Eat Smart in Denmark
How to Decipher the Menu, Know the Market Foods & Embark on a Tasting Adventure
- 2014 INDIES Finalist
- Finalist, Travel (Adult Nonfiction)
Aside from the fact that many favorite food dishes in Denmark are unpronounceable—unless, of course, you’re Danish—the country is one of the more robust foodie destinations in the world. It is not happenstance that Copenhagen’s Noma was rated #1 four times in the World’s 50 Best Restaurant Awards, sponsored by S. Pellegrino.
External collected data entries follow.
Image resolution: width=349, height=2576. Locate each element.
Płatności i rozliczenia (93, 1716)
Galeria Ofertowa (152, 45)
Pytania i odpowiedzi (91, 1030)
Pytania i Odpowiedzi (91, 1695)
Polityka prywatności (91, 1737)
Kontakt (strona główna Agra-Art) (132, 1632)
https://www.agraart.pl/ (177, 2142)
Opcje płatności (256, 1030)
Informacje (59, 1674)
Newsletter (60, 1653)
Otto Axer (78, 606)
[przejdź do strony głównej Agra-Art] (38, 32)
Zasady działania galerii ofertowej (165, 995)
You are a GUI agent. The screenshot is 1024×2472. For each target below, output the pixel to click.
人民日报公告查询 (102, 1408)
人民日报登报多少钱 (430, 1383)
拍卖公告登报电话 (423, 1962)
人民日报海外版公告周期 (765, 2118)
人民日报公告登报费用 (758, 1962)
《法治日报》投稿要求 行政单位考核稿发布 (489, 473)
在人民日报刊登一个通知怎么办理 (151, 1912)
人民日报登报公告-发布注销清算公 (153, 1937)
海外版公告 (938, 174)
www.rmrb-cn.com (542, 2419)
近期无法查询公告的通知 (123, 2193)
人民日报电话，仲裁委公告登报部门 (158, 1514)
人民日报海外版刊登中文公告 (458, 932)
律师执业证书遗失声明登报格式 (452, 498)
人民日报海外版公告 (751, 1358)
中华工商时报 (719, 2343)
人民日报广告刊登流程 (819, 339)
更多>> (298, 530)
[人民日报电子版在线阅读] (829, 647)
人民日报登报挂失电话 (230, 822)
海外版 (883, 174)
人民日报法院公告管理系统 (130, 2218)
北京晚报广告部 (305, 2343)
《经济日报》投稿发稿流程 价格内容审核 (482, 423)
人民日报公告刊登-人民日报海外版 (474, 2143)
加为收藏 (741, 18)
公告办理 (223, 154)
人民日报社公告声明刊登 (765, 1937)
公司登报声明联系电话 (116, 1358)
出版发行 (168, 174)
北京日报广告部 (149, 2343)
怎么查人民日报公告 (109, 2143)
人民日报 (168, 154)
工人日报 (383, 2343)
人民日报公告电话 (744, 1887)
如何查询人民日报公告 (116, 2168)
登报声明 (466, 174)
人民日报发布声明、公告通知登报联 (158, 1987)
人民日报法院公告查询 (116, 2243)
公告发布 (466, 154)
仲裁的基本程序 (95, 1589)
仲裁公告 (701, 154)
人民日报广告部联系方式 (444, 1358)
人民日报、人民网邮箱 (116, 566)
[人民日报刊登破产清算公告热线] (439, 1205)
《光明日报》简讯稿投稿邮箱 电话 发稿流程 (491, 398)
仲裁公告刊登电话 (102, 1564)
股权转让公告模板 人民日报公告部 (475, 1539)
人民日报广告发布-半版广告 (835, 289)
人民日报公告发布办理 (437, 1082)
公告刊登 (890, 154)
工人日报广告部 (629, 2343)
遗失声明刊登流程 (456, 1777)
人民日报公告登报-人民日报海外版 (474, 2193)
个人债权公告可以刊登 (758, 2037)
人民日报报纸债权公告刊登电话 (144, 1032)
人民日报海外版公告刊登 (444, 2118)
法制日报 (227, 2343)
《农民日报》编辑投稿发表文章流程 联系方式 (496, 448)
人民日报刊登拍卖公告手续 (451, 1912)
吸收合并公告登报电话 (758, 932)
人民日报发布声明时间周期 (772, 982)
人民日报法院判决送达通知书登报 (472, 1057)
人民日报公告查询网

Restaurants range from French to Japanese, but Carol L. Schroeder and Katrina A. Schroeder, the authors of Eat Smart in Denmark, advise that when in Denmark, stick with the Danish thing. The Schroeders are an American mother and daughter who have embraced their heritage. Their romp through Danish diet runs from that of Paleolithic hunters, who favored reindeer, through to the Vikings, who were great at fermenting, and onward to the present day and what has been called the New Nordic Cuisine movement.
For a tourist, a sweet introduction might be a good old-fashioned gammeldags, a fancy ice cream cone, followed by a hit of salmiak lakrids, a salty licorice. Danes love ice cream and licorice. And then, a visit to the Iron Age kitchen in Ribe, Denmark’s oldest town, founded around 700, might be in order. There you can taste the fiskesuppe (fish soup) that the Tollund Man, whose remains are on display, so much enjoyed.
The book includes a number of recipes and also some helpful phrases for use in restaurants and food markets. In a restaurant, the first thing to say is Kan jeg se menyen (May I see the menu?), and the second thing to say is Hvad anbefaler du? (What do you recommend today?).